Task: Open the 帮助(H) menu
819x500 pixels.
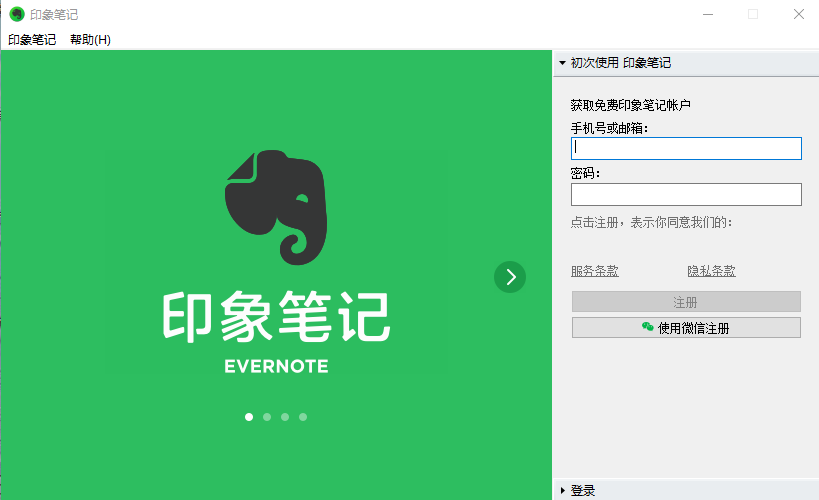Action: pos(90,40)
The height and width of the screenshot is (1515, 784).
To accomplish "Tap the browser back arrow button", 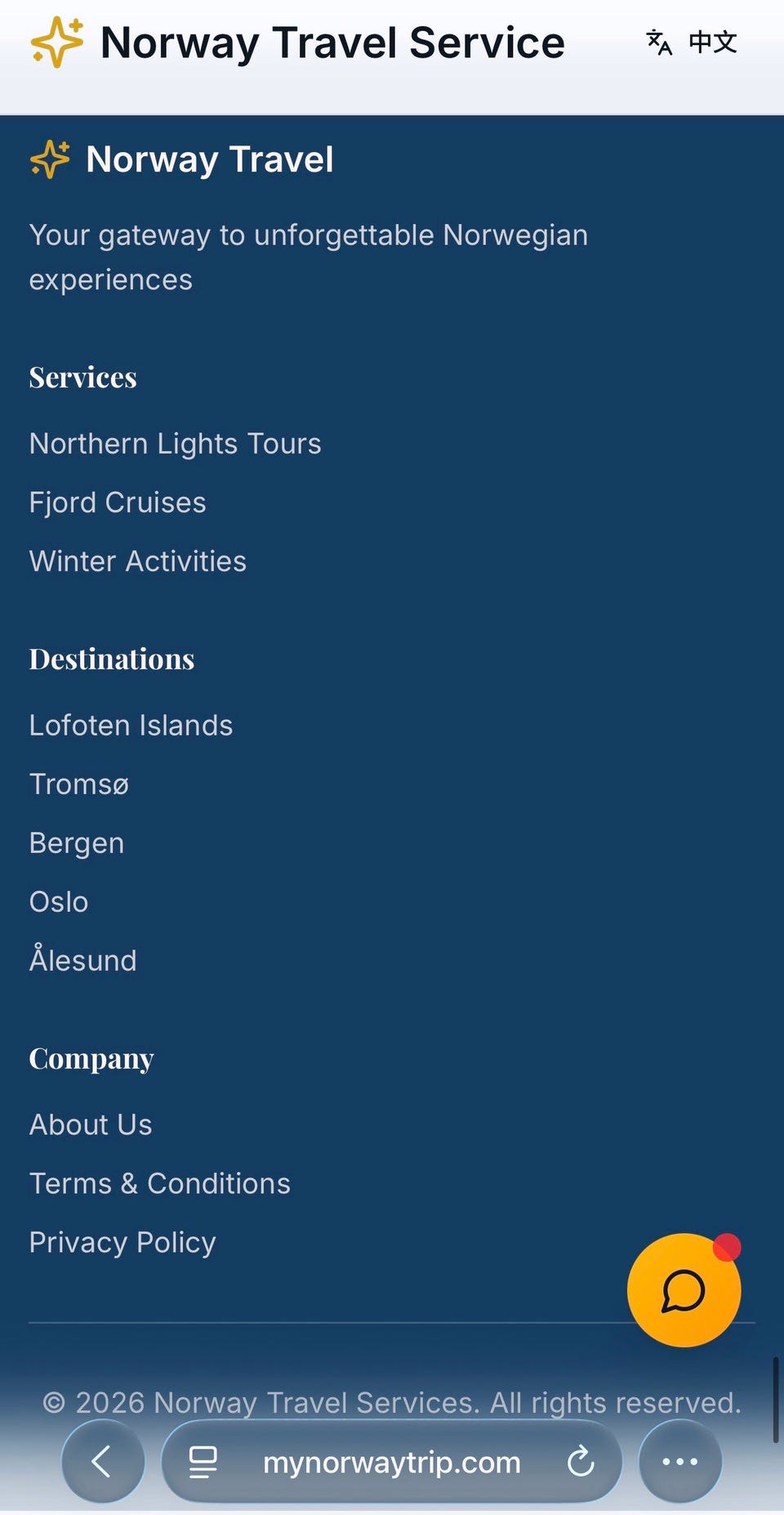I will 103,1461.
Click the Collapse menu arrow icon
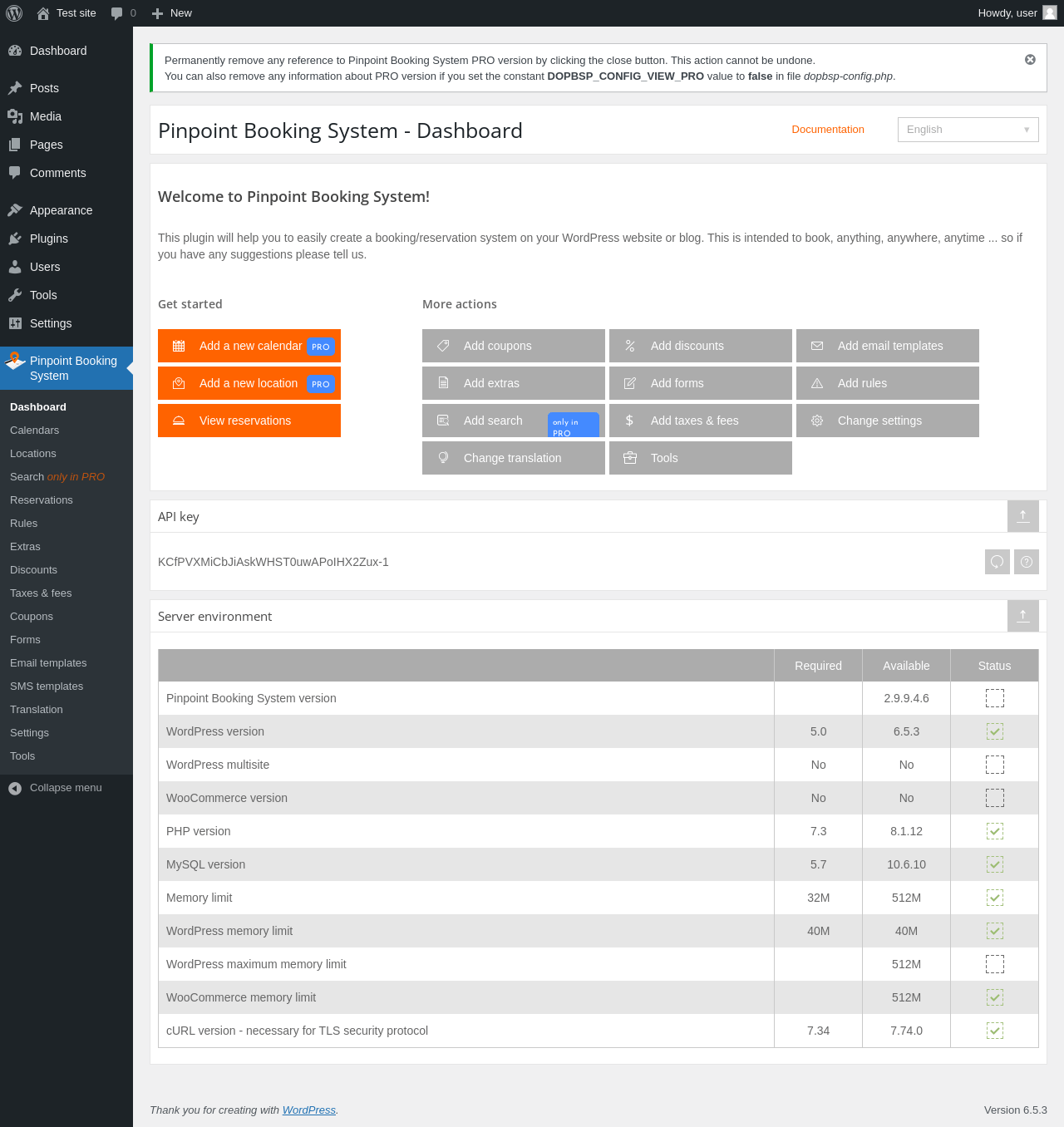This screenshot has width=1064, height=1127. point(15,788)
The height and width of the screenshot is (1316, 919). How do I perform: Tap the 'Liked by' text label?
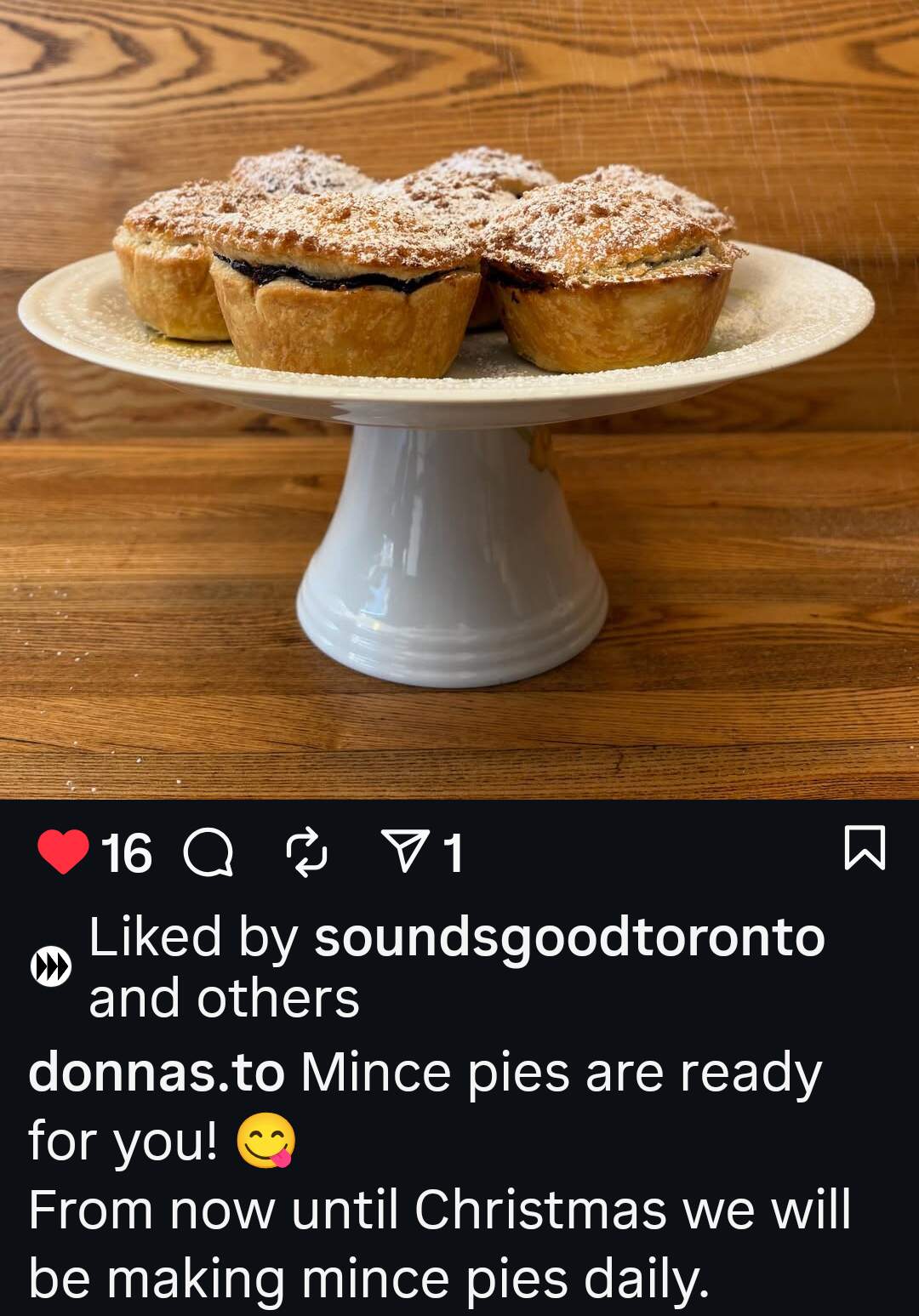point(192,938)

- Work request
Start at the line holding "The height and width of the screenshot is (1316, 919)." and stop at the last line of the entries above. Repeat those lines exactly, pictures excluded.

- Answer space
The height and width of the screenshot is (1316, 919). How do I perform: Tap the 'Liked by' text label?
point(192,938)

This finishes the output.